BRIEF 1:
Extract every line of the rows that contains the word "title".

EXTRACT TO READ:

= = = = = = =

Your DR plan implementation should be complete now.

In the next part of the article, we will take a look at Part 2 – Switchback to the Production Site – http://msexchangeguru.com/2012/10/30/exchange-2010-dag-dr2

Prabhat Nigam (Wizkid)
Team@MSExchangeGuru

Please note that if you need assistance in performing disaster recovery, we can help you with the same. Send an email to prabhat@msexchangeguru.com and mark ratish@msexchangeguru.com and one of us will get back to you.

21 Responses to “Exchange 2010 Cross Site DAG Disaster Recovery: Data Center/AD Site failure Part 1”

  1. Exchange 2010 Cross Site DAG Disaster Recovery: Data Center/AD site failure Part 2 « MSExchangeGuru.com Says:

    […] Exchange 2010 Cross Site DAG Disaster Recovery: Data Center/AD Site failure Part 1: http://msexchangeguru.com/2012/10/25/exchange-2010-dag-dr/ […]

  2. Sofia Says:

    Great post. Thank you Team

  3. KRISHNA Says:

    Sir,I have a Doubt about a domain controller that seized can’t get back online in primary Site. If there is already existing a additional DC in Primary Site and seized DC that we can’t get back online then can I replace it with clean installing by Same name or have to assign different name to that DC and clean Metadata of seized DC. which will work better in DAG Failback Situation?
    Please guide me for the same scenario.

  4. Wizkid Says:

    Hi Krishna,

    Yes, we should not bring the seized DC in the environment.
    You can segregate seized DC from network then turn it on, do the dcpromo /forceremoval, clean the metadata, delete AD object from AD and rejoin this DC to the domain and install AD again on this DC. This can be done within 1 hr. If you can afford more time can then you can format this server as well.

    Yes you can use same name if you have cleaned metadata.

    Prabhat

  5. KRISHNA Says:

    Thanks.

  6. Prashant Sahane Says:

    Hi Folks,

    Can anybody let us know what settings should be identicle between production & DR site for Exchange 2010?

    Regards,
    Prashant Sahane

  7. Prabhat Nigam Says:

    All exchange configuration should be identical except PF database. In DAG you would need to add DR Sites Cluster IP as well.
    And IPs will be different by default for servers, load balancer and Public IP.

  8. Dustin Says:

    Excellent post. I used to be checking constantly this blog and
    I’m impressed! Very helpful info specifically the final phase
    🙂 I care for such info a lot. I used to be looking for this certain information for a very long time.
    Thank you and best of luck.

  9. Kevin Says:

    Great Post !

    What if we have all servers on both Pirmary (4 nodes ) and DR (3 nodes) sites up and running and we want to shut down for maintenance all servers on the primary site without having the DAG going down ?

    Stop-DatabaseAvailabilityGroup -Identity DAGname -mailboxserver ProdDAGservername1 –ConfigurationOnly ,

    does not seem to remove the server in the count of the node majority ?
    and if I stop all the servers (4 nodes)on the primary sites , the DAG will go down as not enough members will remain online …

    Thanks !

= = = = = = =

INPUT RECORDS:
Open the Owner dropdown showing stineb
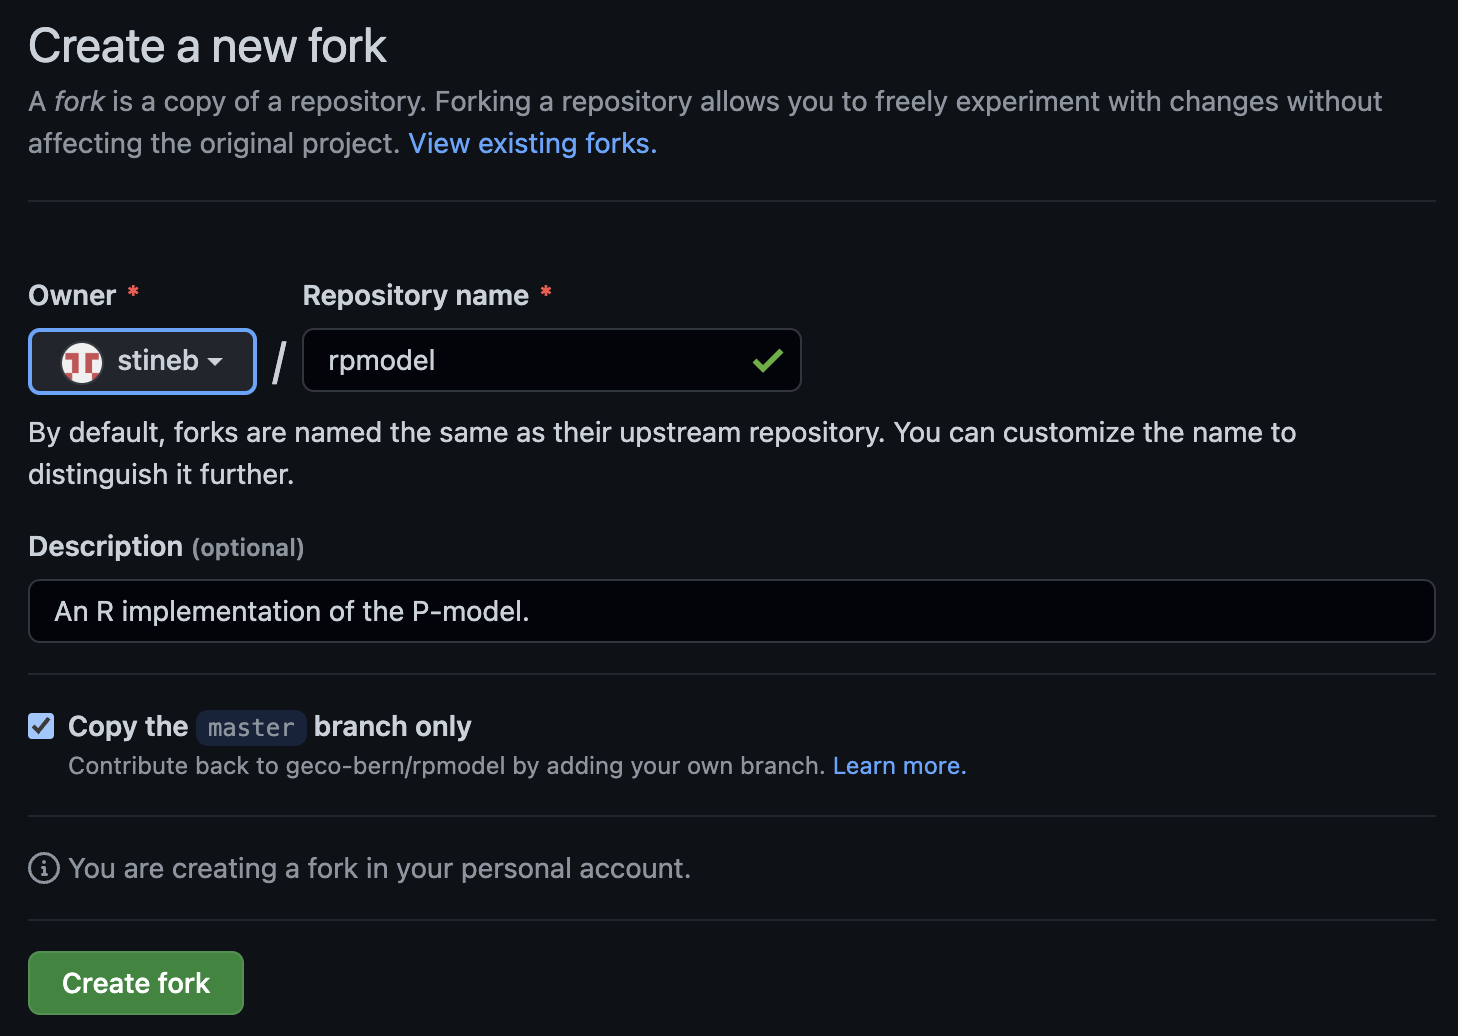1458x1036 pixels. (142, 361)
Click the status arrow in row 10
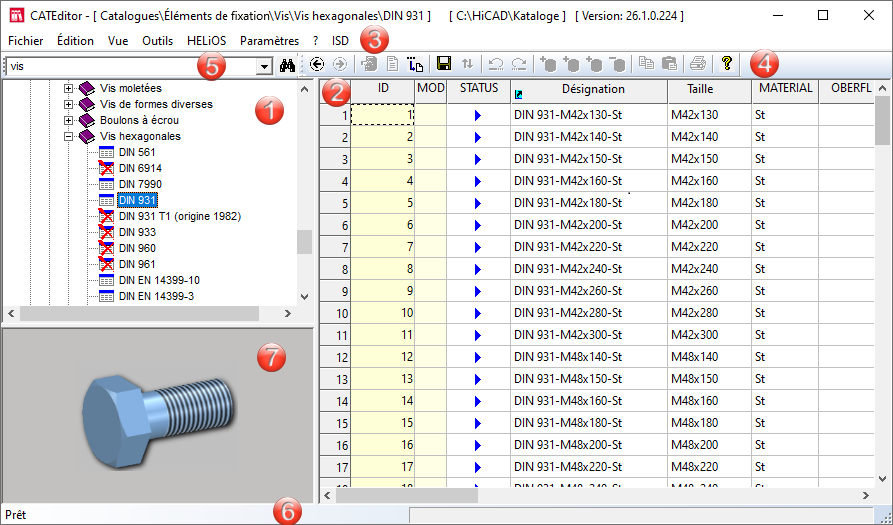The width and height of the screenshot is (893, 525). coord(478,314)
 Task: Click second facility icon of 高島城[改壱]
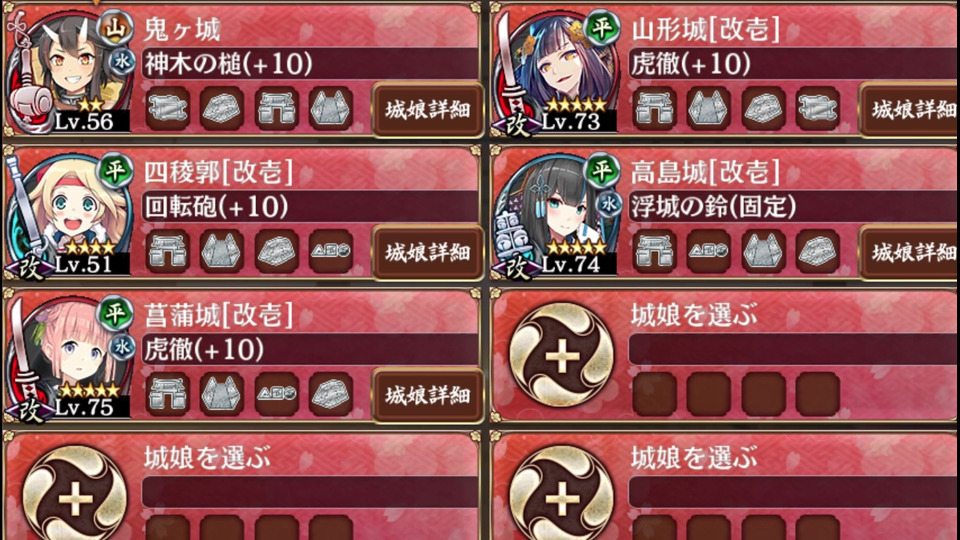click(x=709, y=251)
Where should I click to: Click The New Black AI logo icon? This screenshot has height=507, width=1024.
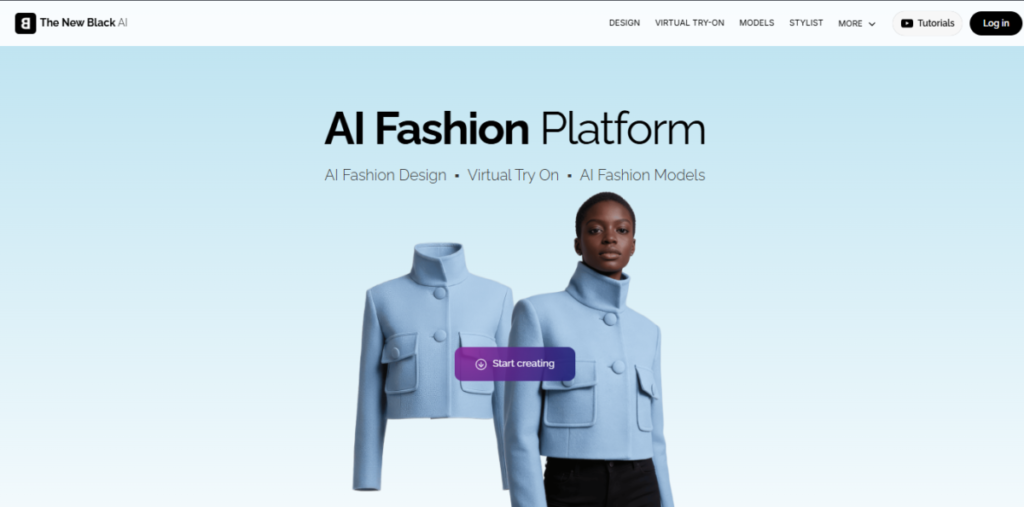pyautogui.click(x=25, y=23)
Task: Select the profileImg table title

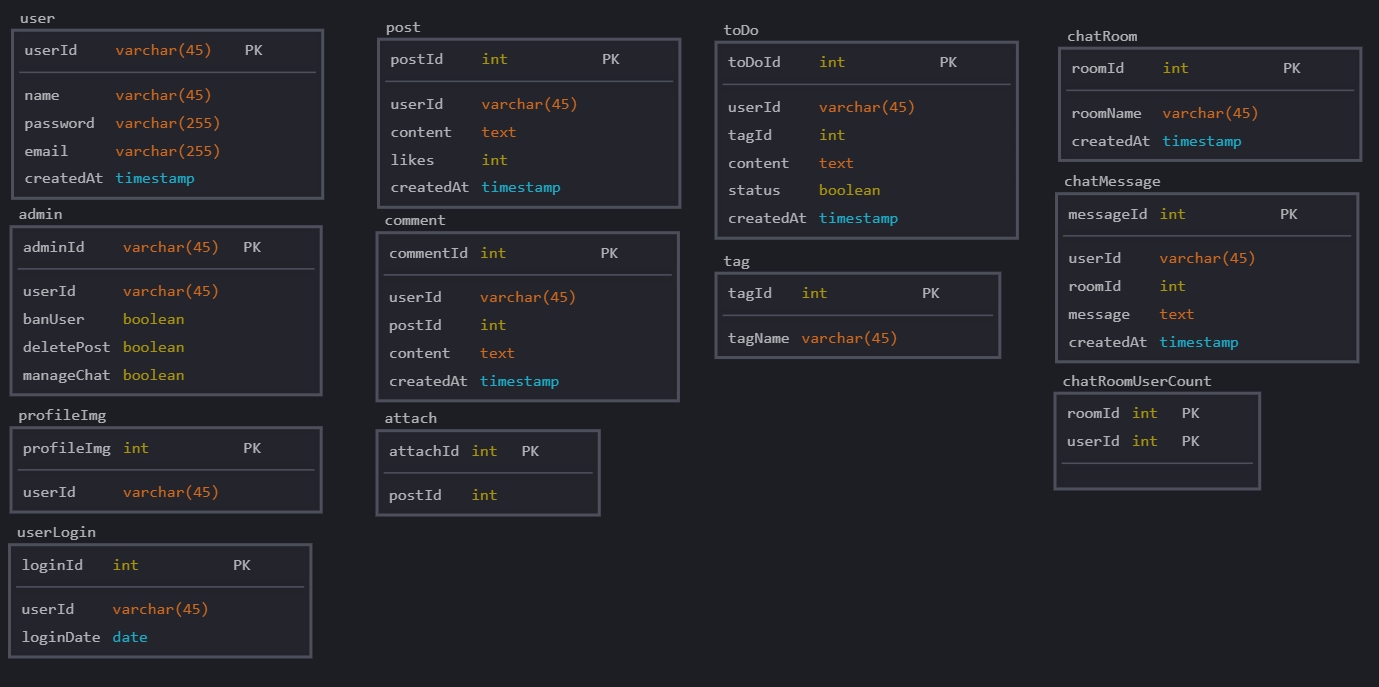Action: pos(62,415)
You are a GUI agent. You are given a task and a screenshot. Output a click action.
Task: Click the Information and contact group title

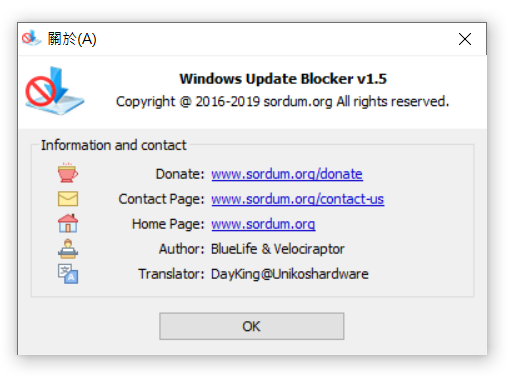[x=113, y=145]
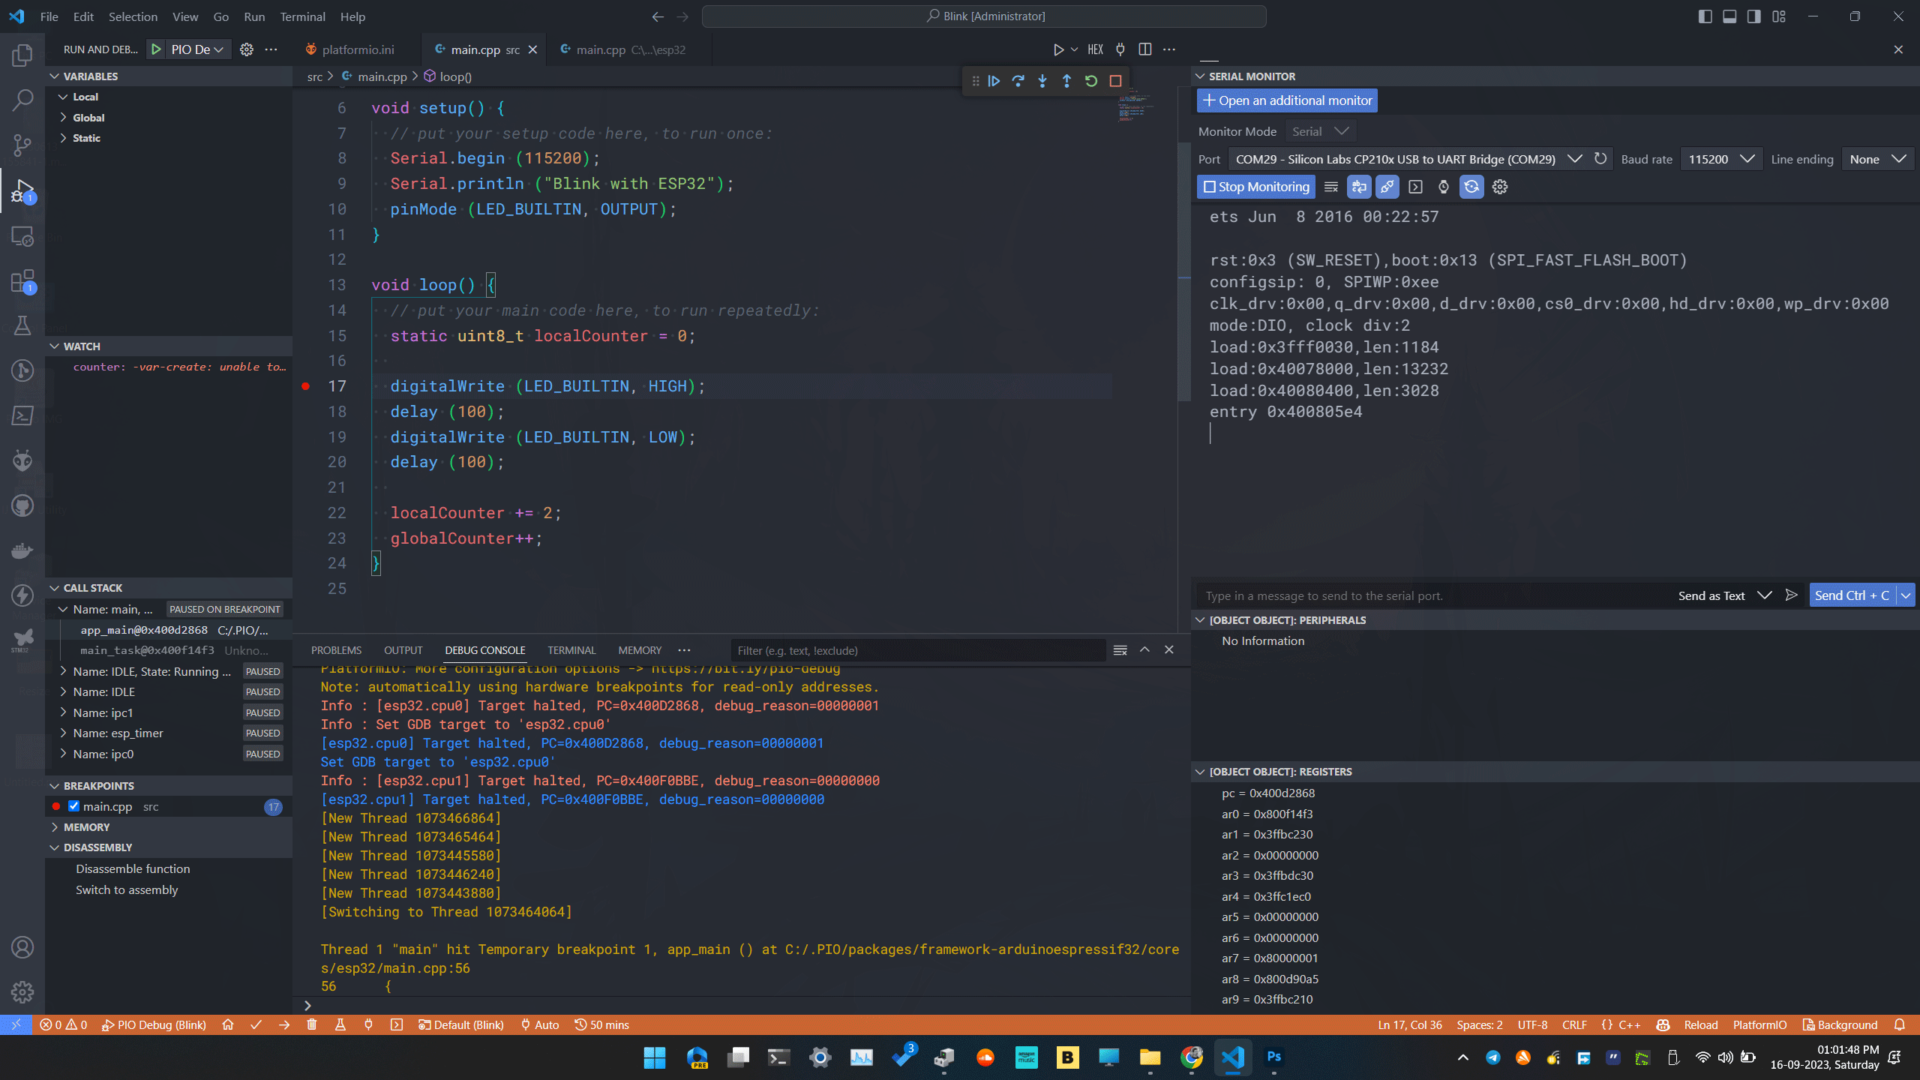
Task: Collapse the Call Stack section
Action: point(56,588)
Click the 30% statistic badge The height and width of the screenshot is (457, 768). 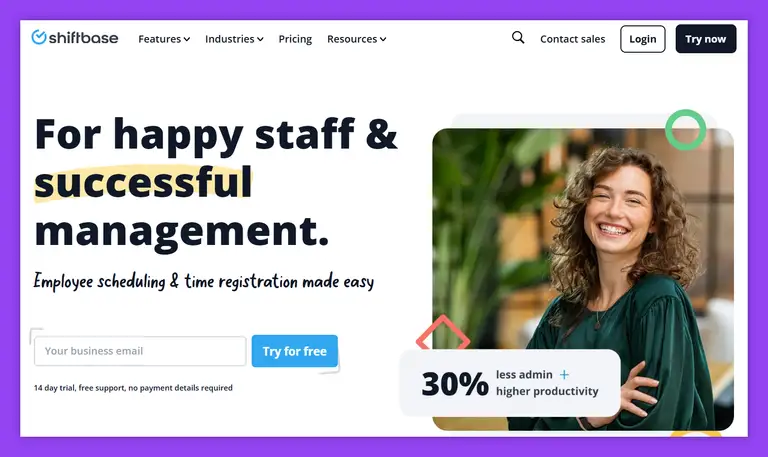[x=510, y=383]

= = = = = = =

BRIEF 2:
Translate into Spanish this sentence from the Exchange disaster recovery thread: "This can be done within 1 hr."

RESULT 1:
Task: Select the profileImg table title
Task: Click the Information and contact group title

RESULT 2:
Esto se puede hacer en un plazo de 1 hora.